Soviet subtle 'postkrieg' against Israel: 28-2-1988 registered airmail cover from RISHON LE ZION to MOSCOW (USSR) for "personal delivery", franked 2.40NIS per FA-38 period rate & franked with 1.40nis 'Medical Engineering' + 1nis 'Archeology in Jerusalem' - the latter being boycotted by the Soviet authorities for promoting Israeli sovereignty in united Jerusalem: the cover was backstamped 15-5-88 (long 2 month transit time for airmail - deliberately handled slowly) MOSCOW transit, with the address albeit being translated to Russian - but then being cross out and cover tied by French language "Return | Refused" instructional marking handstamp.

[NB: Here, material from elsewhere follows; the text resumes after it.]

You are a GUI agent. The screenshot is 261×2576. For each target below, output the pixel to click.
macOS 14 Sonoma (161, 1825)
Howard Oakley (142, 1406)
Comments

With such a long and precise address it's clear that the senders knew the letter's delivery may encounter difficulty and that the official reason given for mail's return was an excuse.
Undocumented case in Postkrieg research: in the 1970's and 80's the USSR took many active postkrieg measures against Jewish and Zionist targets - many of which remain undocumented in Postkrieg literature, and as a 10 Feb. 1986 Jewish Telegraphic Agency report notes, about the Soviet Union's refusal to accept mail franked with the 1986 Herzl stand-by definitives, the Soviet post office didn't resort to dramatic postal markings and simply marked the refused mail with standard "addressee unknown" handstamps. Here too, although not a documented example with the Archeology stamps but confirmed by numerous similar covers studied, the USSR used subtle bureaucratic procedures to deny postal service (though it's accentuated by the senders' use of postal services to track shipment and confirm delivery to known addresses) - all undocumented in the Postkrieg catalogue.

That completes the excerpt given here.